Document text:
Posted on 03/20/2002 9:02:11 AM PST by nemo
March 20, 2002
BY FRANK MAIN, FRAN SPIELMAN AND ANDREW HERRMANN STAFF REPORTERS
Henry A. Wolk didn't like strangers.
He was 77 years old, lived in the same Northwest Side home since he was 2 and often spoke to visitors through a vestibule mail slot close to the floor.
This was the reclusive world that officer Donald J. Marquez walked into Monday night to arrest Wolk for failing to answer a housing court subpoena.
About 10 p.m., Marquez knocked on the door, then pleaded with Wolk to go peacefully. Finally, he broke down Wolk's apartment door with a sledgehammer. He was immediately greeted with gunfire, wounded and fell in the front vestibule. By the time it was over, both Wolk and the officer were dead.
"Officer Marquez was an honest, hard-working cop whose efforts made this city a safe place," Chicago police Supt. Terry Hillard said Tuesday, tears welling in his eyes. "He was another officer doing his job and tragically taken away from us."
Marquez and his partner were trying to arrest Wolk because he ignored a subpoena they served him Jan. 5 to appear in court for a housing case.

Material:
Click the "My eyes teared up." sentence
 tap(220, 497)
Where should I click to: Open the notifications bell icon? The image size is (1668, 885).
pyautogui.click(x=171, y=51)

Requirement: Continue the news article above about Officer Donald J. Marquez and Henry A. Wolk, starting after its last sentence.

Result of the exercise:
The plainclothes officers and an upstairs tenant spoke to Wolk through his apartment door for several minutes, urging him to give up.
"He made a comment to the neighbor that he was not going to go to court, no matter what," said Phil Cline, chief of detectives for the Chicago police.
Marquez, who identified himself as an officer, smashed Wolk's door and Wolk fired a handgun at Marquez, Cline said.
Marquez, 47, and a father of four, was shot three times in the chest and once in the head.
As the 20-year police veteran collapsed into a pool of blood near a pile of magazines outside Wolk's first-floor apartment in the 2400 block of North Avers, Marquez's partner and the tenant scrambled upstairs.
A gun battle raged for at least 10 minutes. No other officers were killed, but Wolk was found dead inside.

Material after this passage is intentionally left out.